» Problem to work on
Each entry has to be printed again exactly.

» Source data
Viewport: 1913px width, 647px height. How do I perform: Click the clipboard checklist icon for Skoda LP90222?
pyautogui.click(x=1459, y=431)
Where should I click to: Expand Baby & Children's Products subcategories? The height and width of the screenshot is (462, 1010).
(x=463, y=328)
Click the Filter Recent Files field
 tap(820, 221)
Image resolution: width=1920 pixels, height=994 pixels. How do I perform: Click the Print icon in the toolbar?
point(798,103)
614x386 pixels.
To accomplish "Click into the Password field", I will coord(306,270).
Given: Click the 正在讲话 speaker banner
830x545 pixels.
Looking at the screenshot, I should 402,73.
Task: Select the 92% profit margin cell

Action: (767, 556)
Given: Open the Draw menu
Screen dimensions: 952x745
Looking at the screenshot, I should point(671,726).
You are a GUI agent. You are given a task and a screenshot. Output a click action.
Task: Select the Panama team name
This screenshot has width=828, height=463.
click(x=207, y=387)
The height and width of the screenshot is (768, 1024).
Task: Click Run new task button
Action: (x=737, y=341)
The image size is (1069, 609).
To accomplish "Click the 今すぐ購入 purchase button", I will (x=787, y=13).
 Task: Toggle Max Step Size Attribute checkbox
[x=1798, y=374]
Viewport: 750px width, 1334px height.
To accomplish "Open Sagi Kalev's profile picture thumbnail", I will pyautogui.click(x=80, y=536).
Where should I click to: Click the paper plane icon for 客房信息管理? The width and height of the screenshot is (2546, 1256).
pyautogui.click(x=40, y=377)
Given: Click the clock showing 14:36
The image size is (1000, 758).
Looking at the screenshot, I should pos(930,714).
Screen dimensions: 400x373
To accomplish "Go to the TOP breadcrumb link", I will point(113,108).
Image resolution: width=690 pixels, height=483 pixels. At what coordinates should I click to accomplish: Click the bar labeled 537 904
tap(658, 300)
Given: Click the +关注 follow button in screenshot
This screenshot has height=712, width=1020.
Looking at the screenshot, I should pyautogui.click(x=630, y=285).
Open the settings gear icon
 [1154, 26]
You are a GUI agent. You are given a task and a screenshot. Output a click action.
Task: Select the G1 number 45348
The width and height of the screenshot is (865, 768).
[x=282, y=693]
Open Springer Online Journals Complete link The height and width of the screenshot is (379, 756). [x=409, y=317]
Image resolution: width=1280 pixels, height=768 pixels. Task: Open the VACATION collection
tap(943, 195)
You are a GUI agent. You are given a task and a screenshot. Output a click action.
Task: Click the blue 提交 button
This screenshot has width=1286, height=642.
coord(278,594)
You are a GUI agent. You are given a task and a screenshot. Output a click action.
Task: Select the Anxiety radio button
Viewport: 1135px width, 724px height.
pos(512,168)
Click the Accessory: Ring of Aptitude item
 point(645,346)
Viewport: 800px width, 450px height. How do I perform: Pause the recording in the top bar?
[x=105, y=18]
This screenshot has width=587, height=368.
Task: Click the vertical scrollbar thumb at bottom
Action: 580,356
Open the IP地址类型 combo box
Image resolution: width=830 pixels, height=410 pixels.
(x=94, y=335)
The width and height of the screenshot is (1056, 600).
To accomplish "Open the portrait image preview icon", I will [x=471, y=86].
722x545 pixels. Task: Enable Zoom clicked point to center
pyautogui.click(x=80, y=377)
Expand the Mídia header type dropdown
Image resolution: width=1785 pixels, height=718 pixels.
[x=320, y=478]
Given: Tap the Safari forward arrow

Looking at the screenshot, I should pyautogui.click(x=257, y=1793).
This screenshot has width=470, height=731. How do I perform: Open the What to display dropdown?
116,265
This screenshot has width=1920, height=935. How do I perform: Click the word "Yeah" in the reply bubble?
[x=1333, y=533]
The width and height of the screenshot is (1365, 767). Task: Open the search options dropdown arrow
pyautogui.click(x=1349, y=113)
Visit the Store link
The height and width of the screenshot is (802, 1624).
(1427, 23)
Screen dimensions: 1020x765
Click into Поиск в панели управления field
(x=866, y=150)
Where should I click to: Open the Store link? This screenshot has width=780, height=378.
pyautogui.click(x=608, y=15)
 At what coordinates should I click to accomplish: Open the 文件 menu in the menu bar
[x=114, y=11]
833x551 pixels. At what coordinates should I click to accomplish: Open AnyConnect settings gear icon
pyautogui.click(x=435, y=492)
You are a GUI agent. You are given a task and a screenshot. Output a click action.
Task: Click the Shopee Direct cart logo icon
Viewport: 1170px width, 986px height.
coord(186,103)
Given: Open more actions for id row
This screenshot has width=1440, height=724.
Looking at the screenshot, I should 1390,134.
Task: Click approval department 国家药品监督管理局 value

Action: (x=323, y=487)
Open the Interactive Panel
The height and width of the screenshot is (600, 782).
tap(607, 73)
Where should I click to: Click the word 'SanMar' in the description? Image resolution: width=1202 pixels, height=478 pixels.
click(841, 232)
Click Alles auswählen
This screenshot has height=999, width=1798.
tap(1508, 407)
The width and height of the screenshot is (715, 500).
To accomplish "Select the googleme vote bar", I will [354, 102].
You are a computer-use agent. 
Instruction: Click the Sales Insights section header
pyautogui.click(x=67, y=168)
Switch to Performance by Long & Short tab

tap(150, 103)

» Output
Viewport: 1913px width, 647px height. How do I perform: Click the clipboard checklist icon for Skoda LP90222?
pyautogui.click(x=1459, y=431)
Where should I click to: Expand Baby & Children's Products subcategories? The height and width of the screenshot is (462, 1010).
(x=463, y=328)
Click the Filter Recent Files field
 tap(820, 221)
Image resolution: width=1920 pixels, height=994 pixels. How do I perform: Click the Print icon in the toolbar?
point(798,103)
614x386 pixels.
To accomplish "Click into the Password field", I will coord(306,270).
Given: Click the 正在讲话 speaker banner
830x545 pixels.
Looking at the screenshot, I should 402,73.
Task: Select the 92% profit margin cell

Action: (767, 556)
Given: Open the Draw menu
Screen dimensions: 952x745
Looking at the screenshot, I should point(671,726).
You are a GUI agent. You are given a task and a screenshot. Output a click action.
Task: Select the Panama team name
This screenshot has width=828, height=463.
click(x=207, y=387)
The height and width of the screenshot is (768, 1024).
Task: Click Run new task button
Action: (x=737, y=341)
The image size is (1069, 609).
To accomplish "Click the 今すぐ購入 purchase button", I will (x=787, y=13).
 Task: Toggle Max Step Size Attribute checkbox
[x=1798, y=374]
Viewport: 750px width, 1334px height.
To accomplish "Open Sagi Kalev's profile picture thumbnail", I will pyautogui.click(x=80, y=536).
Where should I click to: Click the paper plane icon for 客房信息管理? The width and height of the screenshot is (2546, 1256).
pyautogui.click(x=40, y=377)
Given: Click the clock showing 14:36
The image size is (1000, 758).
Looking at the screenshot, I should pos(930,714).
Screen dimensions: 400x373
To accomplish "Go to the TOP breadcrumb link", I will point(113,108).
Image resolution: width=690 pixels, height=483 pixels. At what coordinates should I click to accomplish: Click the bar labeled 537 904
tap(658, 300)
Given: Click the +关注 follow button in screenshot
This screenshot has height=712, width=1020.
Looking at the screenshot, I should pyautogui.click(x=630, y=285).
Open the settings gear icon
 [1154, 26]
You are a GUI agent. You are given a task and a screenshot. Output a click action.
Task: Select the G1 number 45348
The width and height of the screenshot is (865, 768).
[x=282, y=693]
Open Springer Online Journals Complete link The height and width of the screenshot is (379, 756). [x=409, y=317]
Image resolution: width=1280 pixels, height=768 pixels. Task: Open the VACATION collection
tap(943, 195)
You are a GUI agent. You are given a task and a screenshot. Output a click action.
Task: Click the blue 提交 button
This screenshot has width=1286, height=642.
coord(278,594)
You are a GUI agent. You are given a task and a screenshot. Output a click action.
Task: Select the Anxiety radio button
Viewport: 1135px width, 724px height.
pos(512,168)
Click the Accessory: Ring of Aptitude item
 point(645,346)
Viewport: 800px width, 450px height. How do I perform: Pause the recording in the top bar?
[x=105, y=18]
This screenshot has width=587, height=368.
Task: Click the vertical scrollbar thumb at bottom
Action: 580,356
Open the IP地址类型 combo box
Image resolution: width=830 pixels, height=410 pixels.
(x=94, y=335)
The width and height of the screenshot is (1056, 600).
To accomplish "Open the portrait image preview icon", I will [x=471, y=86].
722x545 pixels. Task: Enable Zoom clicked point to center
pyautogui.click(x=80, y=377)
Expand the Mídia header type dropdown
Image resolution: width=1785 pixels, height=718 pixels.
[x=320, y=478]
Given: Tap the Safari forward arrow

Looking at the screenshot, I should pyautogui.click(x=257, y=1793).
This screenshot has width=470, height=731. How do I perform: Open the What to display dropdown?
116,265
This screenshot has width=1920, height=935. How do I perform: Click the word "Yeah" in the reply bubble?
[x=1333, y=533]
The width and height of the screenshot is (1365, 767). Task: Open the search options dropdown arrow
pyautogui.click(x=1349, y=113)
Visit the Store link
The height and width of the screenshot is (802, 1624).
(1427, 23)
Screen dimensions: 1020x765
Click into Поиск в панели управления field
(x=866, y=150)
Where should I click to: Open the Store link? This screenshot has width=780, height=378.
pyautogui.click(x=608, y=15)
 At what coordinates should I click to accomplish: Open the 文件 menu in the menu bar
[x=114, y=11]
833x551 pixels. At what coordinates should I click to accomplish: Open AnyConnect settings gear icon
pyautogui.click(x=435, y=492)
You are a GUI agent. You are given a task and a screenshot. Output a click action.
Task: Click the Shopee Direct cart logo icon
Viewport: 1170px width, 986px height.
coord(186,103)
Given: Open more actions for id row
This screenshot has width=1440, height=724.
Looking at the screenshot, I should 1390,134.
Task: Click approval department 国家药品监督管理局 value

Action: (x=323, y=487)
Open the Interactive Panel
The height and width of the screenshot is (600, 782).
tap(607, 73)
Where should I click to: Click the word 'SanMar' in the description? Image resolution: width=1202 pixels, height=478 pixels.
click(841, 232)
Click Alles auswählen
This screenshot has height=999, width=1798.
tap(1508, 407)
The width and height of the screenshot is (715, 500).
To accomplish "Select the googleme vote bar", I will [354, 102].
You are a computer-use agent. 
Instruction: Click the Sales Insights section header
pyautogui.click(x=67, y=168)
Switch to Performance by Long & Short tab

tap(150, 103)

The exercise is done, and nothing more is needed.